Verloren hängt Frieda im inneren Gestrüpp. Der Notausgang ist ein Gegenüber.

Seit die Ausgangsbeschränkungen in Kraft getreten sind muss ich dauernd an Fools Garden Lemon tree denken…

Illustration saugende Laus

Gurkenmosaikvirus
Mit meiner Lieblingsgärtnerin sprach ich gestern über den Gurkenmosaikvirus: „…der Virus befällt die Pflanze aber nur so, dass sie gerade noch überlebt. Sie produziert dann nur noch minikleine, verschrumpelte Gurken. Furchtbar. Und dann, dann kommt die scheiß Laus, saugt die Gurkenpflanze an und verbreitet den Gurkenmosaikvirus im ganzen Gewächshaus…“ Lasst uns nicht die Läuse sein.

Illustration überlegende Person

Verschwörung
„Mh, einen natürlichen Ursprung kann dieses covid19 nicht haben. Andi sagt das war Amazon, damit die Verkaufszahlen steigen. Paula meint es waren die Amerikaner die das Virus frei gelassen haben. Sven meint es waren die Pharmafirmen und Virologen, die wollen verdienen und auch mal im Rampenlicht stehen. Bill Gates hat auch mal jemand erwähnt, aber ich weiß die Geschichte dahinter nicht mehr und 5G Netze helfen bei der Verbreitung von Corona sagt Mama. Mh, oder waren es vielleicht die Illuminaten…?“ Und alle ihre Freunde haben eine sichere Quelle haben sie gesagt.

Illustration eines Kopfes mit Beinen

Wird schon passen
Die Sonne scheint, es ist ein herrlicher Frühlingstag.

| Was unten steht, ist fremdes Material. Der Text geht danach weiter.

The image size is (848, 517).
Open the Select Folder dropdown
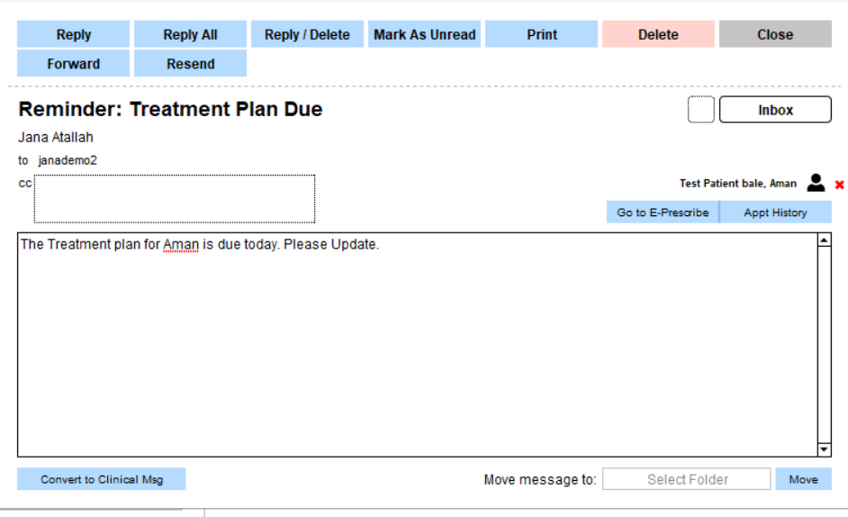tap(687, 479)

Er zieht seine gestreiften Lieblingssocken an, dazu die feinen, neuen Turnschuhe. Seine Haare sind schön gekämmt, die schicke Brille darf natürlich auch nicht fehlen. „Es ist ja nur ein kleiner Spaziergang in den Park, so schlimm wird das schon nicht sein wenn ich ein wenig unter Menschen gehe, außerdem würde mir das gut tun und die Videos, die mir ein Kollege geschickt hat sagen ja auch, dass dieses Virus gar nicht so gefährlich ist wie alle Medien sagen. Wird schon passen.“
Ein letzter Blick in den Spiegel, Türe zu. Im Park trifft er ein paar Freunde, es wird geschwatzt und gelacht. Ein herrlicher Frühlingstag ist das heute.
Drei Wochen später sind drei seiner Freunde krank. Einer wird sterben. Ratlosigkeit. Er fragt sich immer wieder wie das passieren konnte und findet keine Antwort.

Illustration roter Hefeteig

Hefeteig
An manchen Tagen fühle ich mich wie ein dicker, runder Hefeteig. Ich würde mich am liebsten in einer warmen Ecke ablegen und vor mich hin gehen.

Illustration eines Menschen dem Gedanken aus dem Kopf wachsen

Gedanken
Brot, Käse, Rotkehlchen, Virus, Frühling, Corona, Schnaps, Ladekabel, Klopapier, Corona Virus, Tulpen, Pflanzen, Bäume, Altpapier, Virus, Quarantäne, Nudeln, Tomaten, Italien, Pizza, Brot, Reibekäse, Mozzarella, Basilikum, Virus, Corona, Bier, mein Teppich riecht komisch… meine Gedanken sind überall, nur nicht dort wo sie sein sollten.